President Trump recently told his interviewers from The Atlantic magazine, “I run the country and the world.” There is certainly no denying that the president “runs” the United States, and is doing so more forcefully than any of his predecessors since World War II.
Running the world is quite another matter, however. The outcome in Canada’s parliamentary election this week turned to a significant extent on how Canadian voters felt about Trump’s desire to annex that country. Prime Minister Mark Carney, elected to a full-term, made resistance to Trump’s plan a central campaign theme.
And opposition to the president’s plans and intentions hardly ends with the Canadian election. Denmark is not prepared to cede Greenland, and has won the support not only of its Nordic partners, but other NATO members who are prepared backstop its efforts to resist American pressure.
Washington has hit the European Union with 20 percent tariffs. Rather than retaliating, the EU has chosen to hold its fire, especially as Hungary could block a united response. Nevertheless, if there is no progress in its own trade negotiations with Washington, especially if the Trump administration’s negotiators seek elimination of Value Added Tax and other non-tariff barriers, Brussels could retaliate by working around Hungary’s objections. It could create a “coalition of the willing” to resist American demands and retaliate with a variety of economic measures of its own.
Europe is not the only region where resistance to American policy continues to intensify. China has already indicated that it is prepared to engage in a trade war with the U.S. if it cannot reach a tariff agreement that it finds acceptable. Beijing simply will not acquiesce to an outcome that forces it to lose face and, in its view, to allow itself to be humiliated by a foreign power, as it did during the 19th century.
Moreover, China has cards of its own that it has yet to play, apart from having already imposed significant tariffs on American goods. At the end of 2024, Beijing held some $760 billion in American treasurys; it could flood the market, drive down prices and cause panic among other foreign and as well as domestic bondholders. As a result, China could trigger an even deeper recession than some economists currently are forecasting.
Japan could follow suit unless it too reaches what it would consider to be a satisfactory trade agreement with Washington that significantly reduces its 25 percent tariff. With $1.1 trillion in treasury notes, Japan is the largest foreign bondholder; like China, it too could tank America’s financial markets, though unlike China it would not do so except in extreme circumstances.
Some leading members of the administration, and especially Treasury Secretary Scott Bessent, are keenly aware of the dangers of provoking a tariff war simultaneously against so many powerful economies. Yet Washington faces challenges beyond Trump’s desire to add to U.S. territory and to obtain what he perceives to be a more level playing field with America’s trade partners.
To begin with, despite strenuous U.S. efforts, there is still no evidence that Vladimir Putin is willing to negotiate anything other than a Munich-style deal with Ukraine.

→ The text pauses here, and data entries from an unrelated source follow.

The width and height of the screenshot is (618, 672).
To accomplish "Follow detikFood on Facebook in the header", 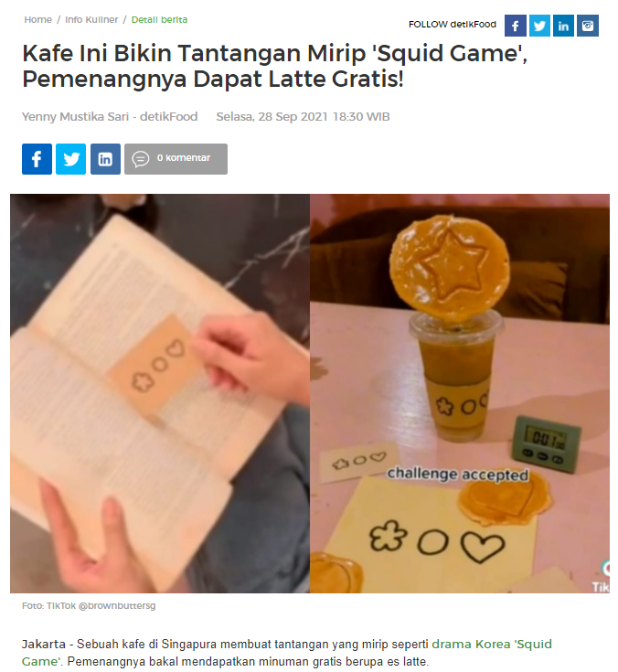I will pos(515,26).
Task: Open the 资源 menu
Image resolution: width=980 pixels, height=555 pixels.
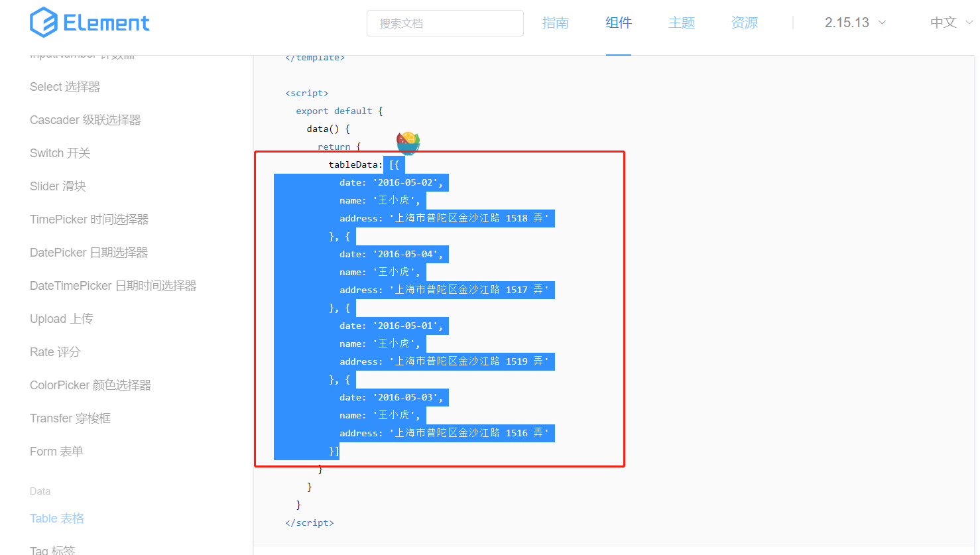Action: [744, 22]
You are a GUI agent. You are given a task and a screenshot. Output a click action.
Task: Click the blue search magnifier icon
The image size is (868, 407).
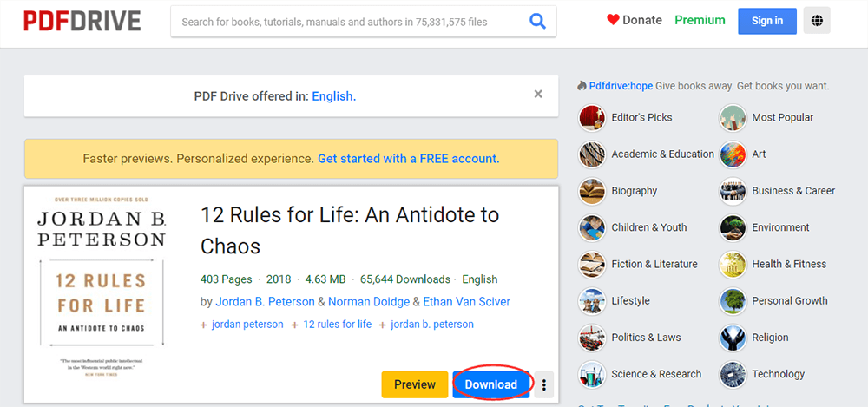pos(538,21)
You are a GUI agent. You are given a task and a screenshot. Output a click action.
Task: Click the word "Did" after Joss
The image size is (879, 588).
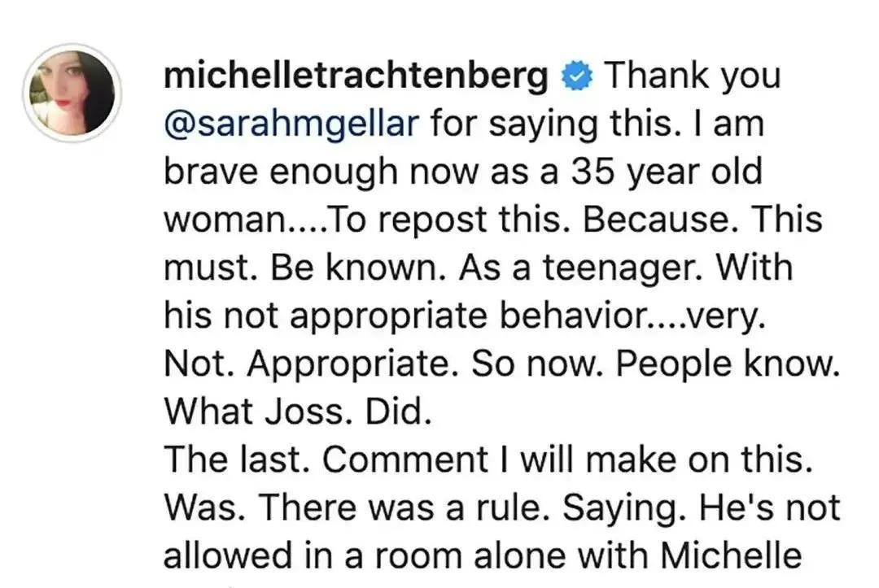point(400,412)
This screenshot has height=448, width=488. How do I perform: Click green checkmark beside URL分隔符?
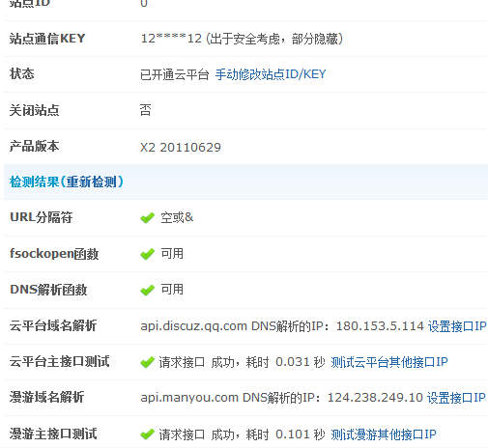[x=148, y=218]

For its part, Kyiv is prepared to go on fighting with or without American support, and regardless of whether or not the new mineral agreement yields additional American military assistance. The war could go on for years.
And while Europe cannot backfill all the military wherewithal that America has provided to Ukraine since the Russian invasion, the European allies are ready to do far more to ensure that Ukraine can fight as long as it wants to, even if the price of doing so will be exceedingly high. Moreover, the longer the war drags on, the better positioned Ukraine’s European supporters will be not only to furnish Kyiv with more locally developed weaponry, but to become increasingly independent of America’s defense industrial base.
The Middle East poses additional problems for Washington. Israel’s Benjamin Netanyahu, because of his reliance on his extreme right-wing coalition partners, continues to show no inclination to reach a ceasefire deal with Hamas, despite strenuous American efforts to convince him to do so.
More ominously for American interests, Israel has not ruled out a strike against Iran, with or without Washington’s support. Naturally, Netanyahu would like to drag America into a war with the ayatollahs; he has been trying to do so for more than a decade, without much success. Should Jerusalem perceive that an American agreement with Iran will result in little more than a reprise of Barak Obama’s 2015 Joint Comprehensive Plan of Action, the nuclear deal that Netanyahu could barely stomach, he may well order an attack, even if it only partially disables and delays Tehran’s nuclear program. And in so doing he might yet succeed in dragging Washington into a conflict it has long sought to avoid.
Former Secretary of Defense Jim Mattis once famously remarked that in a conflict or crisis, “the enemy gets a vote.” The same principle applies as much to America’s friends and partners as it does to its adversaries.
Washington may wish to “run the world,” but it is one thing to lead the world, which America still does, and another to “run” it. The “world” appears to have other ideas, with outcomes that could seriously harm the security and economic interests of the U.S.
Dov S. Zakheim is a senior adviser at the Center for Strategic and International Studies and vice chairman of the board for the Foreign Policy Research Institute. He was undersecretary of Defense (comptroller) and chief financial officer for the Department of Defense from 2001 to 2004 and a deputy undersecretary of Defense from 1985 to 1987.